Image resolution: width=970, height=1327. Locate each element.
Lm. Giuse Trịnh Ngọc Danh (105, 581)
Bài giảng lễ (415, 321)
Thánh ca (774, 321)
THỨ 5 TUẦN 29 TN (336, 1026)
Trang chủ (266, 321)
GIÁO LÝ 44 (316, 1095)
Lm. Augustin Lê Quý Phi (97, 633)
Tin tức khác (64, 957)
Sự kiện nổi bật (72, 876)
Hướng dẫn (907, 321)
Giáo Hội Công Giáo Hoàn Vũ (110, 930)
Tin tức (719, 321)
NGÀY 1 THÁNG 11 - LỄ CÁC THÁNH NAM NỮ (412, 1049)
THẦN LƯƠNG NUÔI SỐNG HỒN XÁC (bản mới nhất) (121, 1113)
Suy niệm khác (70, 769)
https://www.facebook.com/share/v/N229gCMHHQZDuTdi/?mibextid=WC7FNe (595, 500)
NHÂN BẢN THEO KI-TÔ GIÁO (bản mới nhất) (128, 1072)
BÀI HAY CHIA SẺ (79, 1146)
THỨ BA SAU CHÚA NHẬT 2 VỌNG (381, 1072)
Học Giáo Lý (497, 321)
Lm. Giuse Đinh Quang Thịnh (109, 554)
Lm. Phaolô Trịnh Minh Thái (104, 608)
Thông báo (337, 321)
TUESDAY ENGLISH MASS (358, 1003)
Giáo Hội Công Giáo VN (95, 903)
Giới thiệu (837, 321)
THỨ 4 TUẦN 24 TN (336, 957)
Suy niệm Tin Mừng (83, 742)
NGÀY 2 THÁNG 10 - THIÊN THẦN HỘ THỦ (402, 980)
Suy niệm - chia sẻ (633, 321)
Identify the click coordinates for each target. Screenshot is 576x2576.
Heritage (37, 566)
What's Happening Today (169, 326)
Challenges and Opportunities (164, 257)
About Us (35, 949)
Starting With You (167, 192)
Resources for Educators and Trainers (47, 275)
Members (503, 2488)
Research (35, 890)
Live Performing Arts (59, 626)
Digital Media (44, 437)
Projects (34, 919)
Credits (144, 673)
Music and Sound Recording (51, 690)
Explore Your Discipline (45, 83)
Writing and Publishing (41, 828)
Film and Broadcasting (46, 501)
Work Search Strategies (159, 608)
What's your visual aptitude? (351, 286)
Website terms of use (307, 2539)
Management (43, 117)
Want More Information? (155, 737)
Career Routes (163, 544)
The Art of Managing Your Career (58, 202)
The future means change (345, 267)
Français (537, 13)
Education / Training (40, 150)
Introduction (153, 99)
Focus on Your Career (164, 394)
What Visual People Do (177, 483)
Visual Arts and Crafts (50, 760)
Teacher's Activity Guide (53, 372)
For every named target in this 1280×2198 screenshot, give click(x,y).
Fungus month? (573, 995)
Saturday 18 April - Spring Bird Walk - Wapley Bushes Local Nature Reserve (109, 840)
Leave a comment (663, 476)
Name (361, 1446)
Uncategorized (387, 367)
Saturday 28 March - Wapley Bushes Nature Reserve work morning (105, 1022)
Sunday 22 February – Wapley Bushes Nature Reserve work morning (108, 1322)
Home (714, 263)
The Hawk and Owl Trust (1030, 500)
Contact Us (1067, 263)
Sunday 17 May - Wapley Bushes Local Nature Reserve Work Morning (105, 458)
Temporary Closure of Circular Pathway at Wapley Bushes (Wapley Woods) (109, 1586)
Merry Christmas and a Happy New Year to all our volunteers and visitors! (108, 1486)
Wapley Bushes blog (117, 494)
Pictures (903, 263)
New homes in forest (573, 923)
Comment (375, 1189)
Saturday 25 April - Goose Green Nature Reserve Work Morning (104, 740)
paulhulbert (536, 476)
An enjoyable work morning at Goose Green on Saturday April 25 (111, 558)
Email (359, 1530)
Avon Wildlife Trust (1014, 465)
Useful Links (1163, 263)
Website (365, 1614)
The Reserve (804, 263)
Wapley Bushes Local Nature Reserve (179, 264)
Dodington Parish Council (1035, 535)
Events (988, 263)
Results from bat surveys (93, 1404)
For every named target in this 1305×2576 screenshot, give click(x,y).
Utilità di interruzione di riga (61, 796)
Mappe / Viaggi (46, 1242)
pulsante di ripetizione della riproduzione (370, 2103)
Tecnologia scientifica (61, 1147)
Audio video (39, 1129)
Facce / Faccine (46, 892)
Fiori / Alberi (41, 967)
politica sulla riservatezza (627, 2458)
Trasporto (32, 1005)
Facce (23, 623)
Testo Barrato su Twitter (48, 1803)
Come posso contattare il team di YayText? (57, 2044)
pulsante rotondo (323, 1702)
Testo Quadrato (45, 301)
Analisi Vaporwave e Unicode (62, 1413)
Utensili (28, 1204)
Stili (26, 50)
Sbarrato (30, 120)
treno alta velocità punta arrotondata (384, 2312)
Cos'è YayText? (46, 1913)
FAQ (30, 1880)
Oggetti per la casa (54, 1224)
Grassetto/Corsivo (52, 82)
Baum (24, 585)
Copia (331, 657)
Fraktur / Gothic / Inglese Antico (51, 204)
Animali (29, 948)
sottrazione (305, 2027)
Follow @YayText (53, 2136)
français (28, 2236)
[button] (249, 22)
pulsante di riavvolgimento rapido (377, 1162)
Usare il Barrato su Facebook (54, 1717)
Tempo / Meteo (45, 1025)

## Given instruction
How many lines in the entries above contain the string "this"? Case counts. Give only the number.

## Written response
2